Former Broward Sheriff Scott Israel Challenging Removal From Office

Former Broward Sheriff Scott Israel has taken the first step toward regaining his job following his suspension from office by Florida Gov. Ron DeSantis earlier this month over his handling of February's mass shooting at Marjory Stoneman Douglas High School.

Attorneys for Israel filed a formal request with the Florida Senate Tuesday seeking an evidentiary hearing in the case. The Senate president has already appointed a former legislator as special magistrate to receive evidence and make recommendations to the Senate. But, in their letter, Israel’s attorneys are asking another person to be appointed, someone who is not a former legislator, but rather “an experienced administrative hearing officer” with no significant prior relationship to the legislature.

The Republican governor flew to Fort Lauderdale three days after taking office to remove the Democratic sheriff, appointing Gregory Tony, a former Coral Springs police sergeant, to serve as sheriff.

DeSantis said during a news conference at sheriff's office headquarters that Israel failed to keep families and children safe before and during the Feb. 14 shooting that left 14 students and three staff members dead inside the three-story freshman building.
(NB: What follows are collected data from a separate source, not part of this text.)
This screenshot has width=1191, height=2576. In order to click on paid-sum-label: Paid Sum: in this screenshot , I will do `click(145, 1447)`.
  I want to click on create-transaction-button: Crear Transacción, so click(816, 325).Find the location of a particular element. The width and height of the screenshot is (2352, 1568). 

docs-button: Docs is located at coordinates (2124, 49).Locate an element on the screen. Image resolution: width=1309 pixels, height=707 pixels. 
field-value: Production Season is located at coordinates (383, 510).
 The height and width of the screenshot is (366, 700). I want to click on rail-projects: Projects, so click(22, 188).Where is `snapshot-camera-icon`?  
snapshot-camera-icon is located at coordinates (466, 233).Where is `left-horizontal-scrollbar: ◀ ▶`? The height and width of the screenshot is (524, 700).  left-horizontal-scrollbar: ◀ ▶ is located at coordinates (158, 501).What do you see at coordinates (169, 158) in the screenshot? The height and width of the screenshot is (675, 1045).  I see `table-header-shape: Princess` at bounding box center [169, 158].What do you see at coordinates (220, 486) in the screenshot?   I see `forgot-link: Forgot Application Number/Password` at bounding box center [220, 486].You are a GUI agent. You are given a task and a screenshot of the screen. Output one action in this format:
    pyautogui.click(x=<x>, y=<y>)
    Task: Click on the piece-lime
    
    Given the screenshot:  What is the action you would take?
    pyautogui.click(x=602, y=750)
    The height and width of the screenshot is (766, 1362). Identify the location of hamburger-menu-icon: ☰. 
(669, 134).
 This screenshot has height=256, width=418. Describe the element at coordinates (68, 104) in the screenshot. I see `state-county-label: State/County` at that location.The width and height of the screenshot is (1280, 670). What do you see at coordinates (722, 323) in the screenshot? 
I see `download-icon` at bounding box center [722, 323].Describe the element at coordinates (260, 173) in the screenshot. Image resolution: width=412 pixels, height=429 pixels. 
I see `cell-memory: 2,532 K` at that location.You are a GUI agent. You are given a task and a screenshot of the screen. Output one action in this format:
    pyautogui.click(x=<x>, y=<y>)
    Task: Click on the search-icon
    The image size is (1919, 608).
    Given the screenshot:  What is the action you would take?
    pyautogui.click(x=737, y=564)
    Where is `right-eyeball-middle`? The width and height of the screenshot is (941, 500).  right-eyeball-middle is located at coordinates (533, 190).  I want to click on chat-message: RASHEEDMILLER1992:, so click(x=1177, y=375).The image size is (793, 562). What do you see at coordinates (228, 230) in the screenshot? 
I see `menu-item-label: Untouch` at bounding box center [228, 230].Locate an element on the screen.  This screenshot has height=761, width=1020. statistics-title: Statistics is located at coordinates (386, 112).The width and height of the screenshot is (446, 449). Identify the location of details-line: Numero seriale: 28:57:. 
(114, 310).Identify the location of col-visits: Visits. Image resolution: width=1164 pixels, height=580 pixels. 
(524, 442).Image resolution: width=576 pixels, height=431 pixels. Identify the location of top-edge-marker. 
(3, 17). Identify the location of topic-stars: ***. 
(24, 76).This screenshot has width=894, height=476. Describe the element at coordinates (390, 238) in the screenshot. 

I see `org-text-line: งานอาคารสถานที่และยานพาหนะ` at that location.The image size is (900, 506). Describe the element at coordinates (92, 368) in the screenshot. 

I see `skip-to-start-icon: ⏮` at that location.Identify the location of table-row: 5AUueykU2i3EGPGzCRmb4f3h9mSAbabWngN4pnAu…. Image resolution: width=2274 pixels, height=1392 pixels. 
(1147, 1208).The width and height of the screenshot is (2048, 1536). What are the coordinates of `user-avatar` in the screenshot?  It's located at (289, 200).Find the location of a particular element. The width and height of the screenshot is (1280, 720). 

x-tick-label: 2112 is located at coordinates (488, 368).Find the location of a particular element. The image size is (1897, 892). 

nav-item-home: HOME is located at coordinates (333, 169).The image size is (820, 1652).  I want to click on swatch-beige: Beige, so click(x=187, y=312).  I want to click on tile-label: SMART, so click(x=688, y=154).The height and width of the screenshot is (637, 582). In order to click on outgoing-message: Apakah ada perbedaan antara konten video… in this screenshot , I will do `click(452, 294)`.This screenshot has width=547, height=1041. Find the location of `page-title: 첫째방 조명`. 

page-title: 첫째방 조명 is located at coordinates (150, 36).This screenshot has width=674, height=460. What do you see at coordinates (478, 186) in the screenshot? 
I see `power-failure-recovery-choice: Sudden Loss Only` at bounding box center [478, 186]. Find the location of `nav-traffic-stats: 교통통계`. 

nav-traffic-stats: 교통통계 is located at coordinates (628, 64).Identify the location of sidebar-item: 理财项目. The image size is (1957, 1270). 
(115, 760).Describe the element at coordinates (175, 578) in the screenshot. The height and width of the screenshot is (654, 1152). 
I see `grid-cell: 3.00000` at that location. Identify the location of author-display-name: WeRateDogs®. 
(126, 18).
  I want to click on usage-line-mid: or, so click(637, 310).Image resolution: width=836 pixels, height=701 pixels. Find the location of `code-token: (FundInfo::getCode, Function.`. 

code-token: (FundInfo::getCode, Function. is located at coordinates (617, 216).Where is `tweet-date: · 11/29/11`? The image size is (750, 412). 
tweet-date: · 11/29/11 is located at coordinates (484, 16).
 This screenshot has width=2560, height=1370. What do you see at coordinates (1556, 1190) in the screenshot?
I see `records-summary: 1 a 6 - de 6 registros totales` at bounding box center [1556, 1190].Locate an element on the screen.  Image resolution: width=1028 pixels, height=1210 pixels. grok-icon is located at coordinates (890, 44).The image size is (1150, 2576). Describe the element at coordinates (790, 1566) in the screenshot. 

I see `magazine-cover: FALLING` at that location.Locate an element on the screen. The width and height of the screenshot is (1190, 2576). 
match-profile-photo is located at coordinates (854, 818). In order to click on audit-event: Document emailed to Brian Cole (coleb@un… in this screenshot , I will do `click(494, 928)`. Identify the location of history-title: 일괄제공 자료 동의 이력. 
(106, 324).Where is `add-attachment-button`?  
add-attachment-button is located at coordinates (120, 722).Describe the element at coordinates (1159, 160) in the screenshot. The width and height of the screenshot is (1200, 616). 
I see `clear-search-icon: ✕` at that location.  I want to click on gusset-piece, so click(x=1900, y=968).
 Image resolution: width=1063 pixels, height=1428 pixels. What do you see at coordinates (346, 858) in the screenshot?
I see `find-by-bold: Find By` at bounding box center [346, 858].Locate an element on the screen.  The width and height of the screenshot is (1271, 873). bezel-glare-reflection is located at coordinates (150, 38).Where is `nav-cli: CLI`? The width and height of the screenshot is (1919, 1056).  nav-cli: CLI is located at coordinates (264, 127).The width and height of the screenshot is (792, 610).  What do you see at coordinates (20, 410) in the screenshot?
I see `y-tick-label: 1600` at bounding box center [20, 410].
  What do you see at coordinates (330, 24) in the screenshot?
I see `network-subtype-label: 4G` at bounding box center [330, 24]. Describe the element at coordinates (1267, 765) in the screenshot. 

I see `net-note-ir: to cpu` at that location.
Minutes after DeSantis' announcement, Israel said he "wholeheartedly" rejected the governor's order and would fight it in court, arguing that DeSantis was making a "power grab" against the will of the county's people who elected him.

Under Florida law, the governor can suspend elected officials for criminal activity, misfeasance, incompetence or neglect of duty. If Israel's challenge of the suspension proceeds, the state Senate would hold a trial and could either fire or reinstate him.

Israel has said he would challenge his removal in court, as well, though the Senate ultimately is given the power to overturn his suspension, or uphold the governor’s action, removing Israel from office.